Quasi nessuna intervista, stile pacato. Con i capelli lunghi e la barba da monaco del Monte Athos, entrava in palcoscenico, si sedeva al piano e attaccava soffice come quando era arrivato.
Poeta della tastiera, immenso in Schubert e in Chopin, grande in tutto il repertorio. Suonava morbido, anche nei “fortissimi”, perchè la musica per lui era poesia. Nessun effetto, nessuna esibizione gigionistica, libero dai contorcimenti ispirati di alcuni colleghi.
Quante volte l’ho visto e ascoltato, ed ogni volta l’emozione era intensa. Radu Lupu aveva una concezione spirituale della musica: ogni concerto era un incontro con la Bellezza assoluta che quando è vera è impalpabile, inafferrabile. Scende così tanto in profondità – ma con leggerezza – da cambiarci dentro. Dopo ogni suo concerto si usciva con l’anima diversa, più pura.
Ha inciso poco, per nostra sfortuna. Ma, ad esempio, i concerti di Beethoven con la direzione di Giulini rappresentano un vertice musicale di cosa possa produrre l’unità fra due sommi artisti, ognuno dal tocco inconfondibile. Era stato dodicenne un ragazzo prodigio, aveva collezionato premi da star internazionale. Ora suonerà in un’altra dimensione, così piace pensare di questo grande anti-divo. Eredi?. Chissà, forse il giovane polacco Rafal Blechàtz, ma si vedrà.
Diva dello spettacolo è stata invece Catherine Spaak, scomparsa a 77 anni dopo un malattia di cui aveva parlato in pubblico con coraggio. Personaggio complesso, ha attraversato il secondo Novecento in Italia, terra che l’ha lanciata e amata.
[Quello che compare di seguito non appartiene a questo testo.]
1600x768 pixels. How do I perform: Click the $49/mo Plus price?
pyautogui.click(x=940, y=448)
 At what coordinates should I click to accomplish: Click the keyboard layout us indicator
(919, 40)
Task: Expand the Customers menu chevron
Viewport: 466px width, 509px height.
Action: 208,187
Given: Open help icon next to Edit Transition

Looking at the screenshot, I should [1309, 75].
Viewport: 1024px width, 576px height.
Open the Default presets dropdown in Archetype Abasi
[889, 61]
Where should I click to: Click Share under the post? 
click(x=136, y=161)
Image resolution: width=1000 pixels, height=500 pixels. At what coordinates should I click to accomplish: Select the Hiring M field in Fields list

A 17 anni infatti esordisce nel film di Alberto Lattuada I dolci inganni: adolescente disinibita, bella e seducente. Un ruolo che prosegue nel 1963 con La Noia di Damiano Damiani, La voglia matta di Luciano Salce, con film da spiaggia (Diciottenni al sole) e capolavori come Il sorpasso di Dini Risi. Attrice e anche donna sentimentalmente irrequieta, colleziona quattro matrimoni e due figli. Con la figlia avuta in gioventù da Fabrizio Capucci, Sabrina, si riconcilia solo ultimamente.
Il cinema non le basta, Catherine è colta e intelligente, elegante, fa teatro e sfonda in televisione. Talk-show come Harem -15 puntate – e fiction di successo fino al 2019 con La vacanza. Scrive anche dei libri.
Sarà stata felice dopo una vita variegata e generosa di successi? . Gli ultimi tempi della malattia sono stati crudi, un calvario, ha confessato la sorella Agnès. Certo, ha rappresentato una icona di femminilità nuova negli Anni Sessanta: indipendente, provocatrice ma poi anche raffinata e sicura. Una diva con una innata aristocrazia, capace di reinventarsi di continuo. E con classe.